Una vez que ha sido posible cambiar el nombre de las cosas, entrar en un nuevo orden simbólico, la batalla por el lenguaje entonces consiste en la posibilidad de reapropiarse de ciertas significaciones y códigos con el fin de subvertirlos. Y esto parece que lo ha entendido muy bien nuestro ministro de Justicia, Alberto Ruíz Gallardón.
Su reforma no debe leerse simplemente como la eliminación del aborto eugenésico. Más allá de eso, Gallardón ha hecho una confusa apropiación de términos progresistas como igualdad de oportunidades, para dotarles de un contenido reaccionario y legitimar sus medidas. Con el uso de expresiones como “violencia estructural contra las mujeres” o igualdad de oportunidades, Gallardón parece que está diciendo “os como el terreno dentro del marco de vuestro propio lenguaje”. No puede negársele el mérito de haber entendido de manera magistral el poder de hacer cosas con palabras. Un poder que es casi mágico, y mucho más efectivo que cualquier acto de autoridad. Porque quienes ejercen este poder pueden construir la verdad, pueden imponer una visión del mundo determinada y hacernos pensar que “la violencia estructural contra las mujeres” se ejerce cuando se da la oportunidad a estas de decidir responsablemente sobre sus vidas. La posibilidad de abortar, tal y como Gallardón la presentó, era la causa de una violencia estructural que las conducía irremediablemente “al crimen”.

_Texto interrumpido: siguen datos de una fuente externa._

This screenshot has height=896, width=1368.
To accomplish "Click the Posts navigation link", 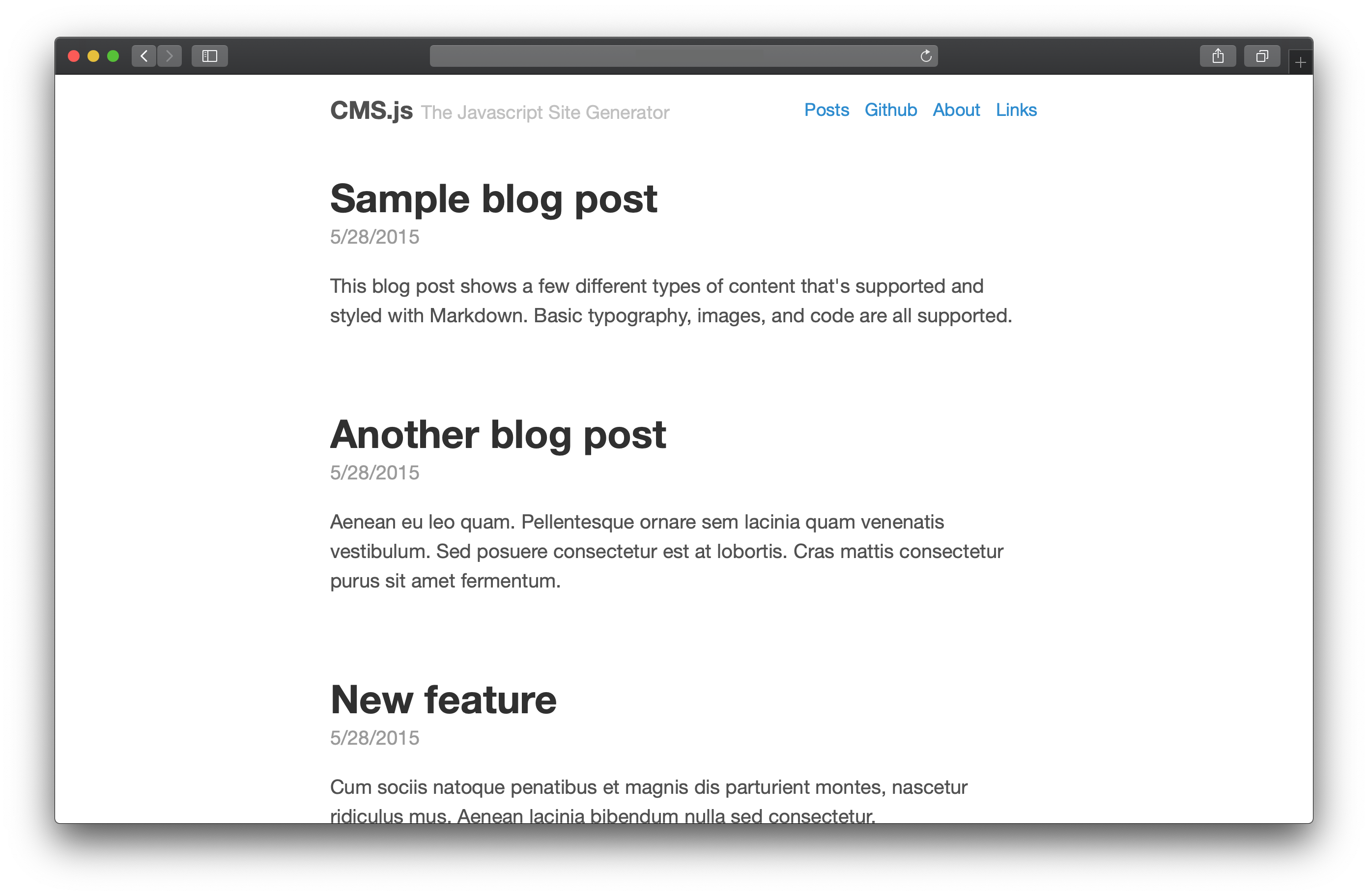I will (825, 110).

Con este forcejeo del lenguaje, con esta “violencia” sobre las palabras, el ministro nos había mostrado una vez más que es posible mantener y reproducir el viejo orden utilizando la misma terminología que sirvió para transformarlo. De manera que ahora, bajo el baluarte de lo que de verdad implica el derecho a decidir libremente, las mujeres otra vez tendrán que dar cuenta de los motivos de su decisión, como menores de edad sobre las que recae la eterna sombra de la sospecha. El ministro ha sabido utilizar de una forma tan descarada la estrategia de apropiación del lenguaje que incluso ha llegado a afirmar que “reformar la ley del aborto era lo más progresista que había hecho en su vida”.

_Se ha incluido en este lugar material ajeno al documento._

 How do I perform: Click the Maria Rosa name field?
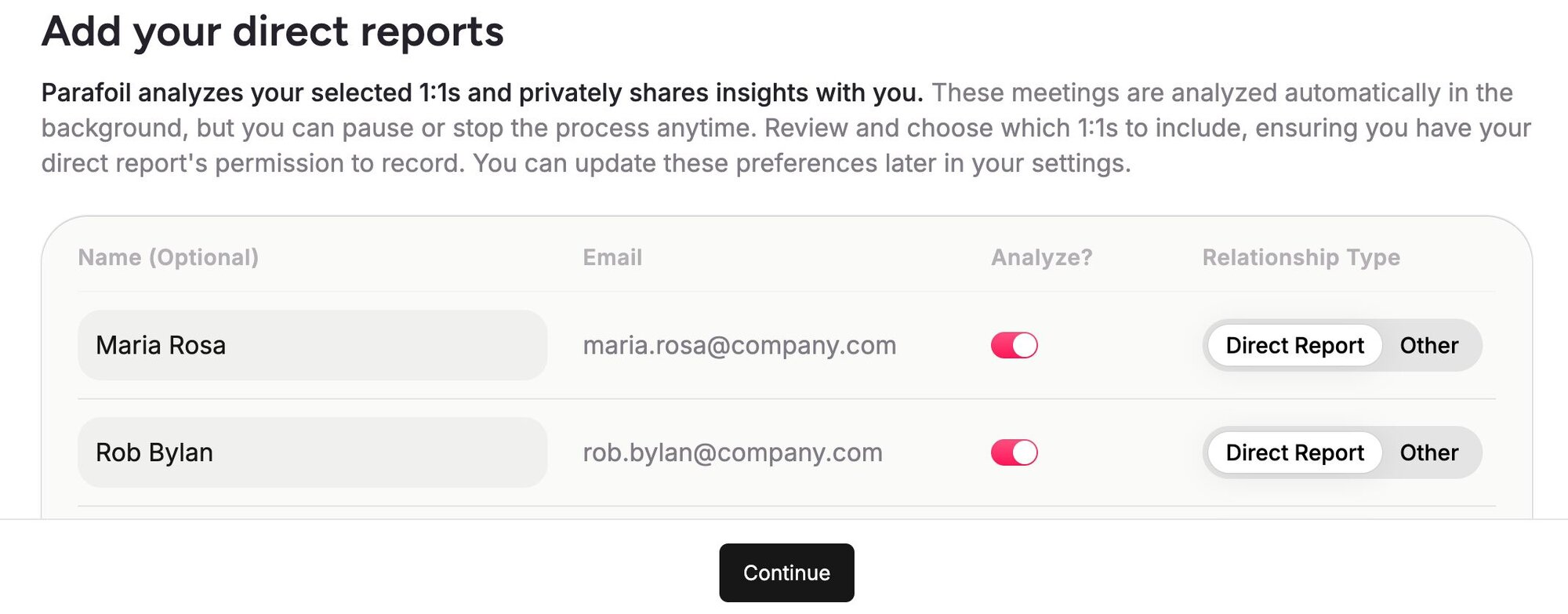click(312, 345)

A parte de haber actuado como el campeón de la emancipación de las mujeres, desde una actitud autoritaria y paternalista que anula a las implicadas porque el ministro sabe lo que necesitan, Gallardón ha sido capaz de tomar conciencia del poder del lenguaje para conformar la realidad e imponer su propia visión sobre el mundo. Y, además -¡bravo!- desde la fuerza de esta inversión estratégica y política; desde el giro de tomar la palabra con la que el lenguaje reivindicaba esa voz diferente.

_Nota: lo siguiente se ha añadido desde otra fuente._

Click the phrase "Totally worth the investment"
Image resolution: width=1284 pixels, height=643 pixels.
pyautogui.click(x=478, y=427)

Se me podría decir que las palabras no tienen dueño o un sentido natural que defina su contenido. Y ciertamente es así, pero sin un referente que las sostenga, todo vale. Sin esos espacios de resistencia dentro de los discursos dominantes, la verdad o falsedad de las cosas dependerá siempre de quien tenga el poder de definir. A nuestro ministro no parece bastarle con el poder de legislar para anularnos un derecho ya conquistado; pretende apropiarse también de los medios con los que lo defendemos y justificamos.
Mariam Martínez-Bascuñán es profesora de Ciencia Política de la Universidad Autónoma de Madrid.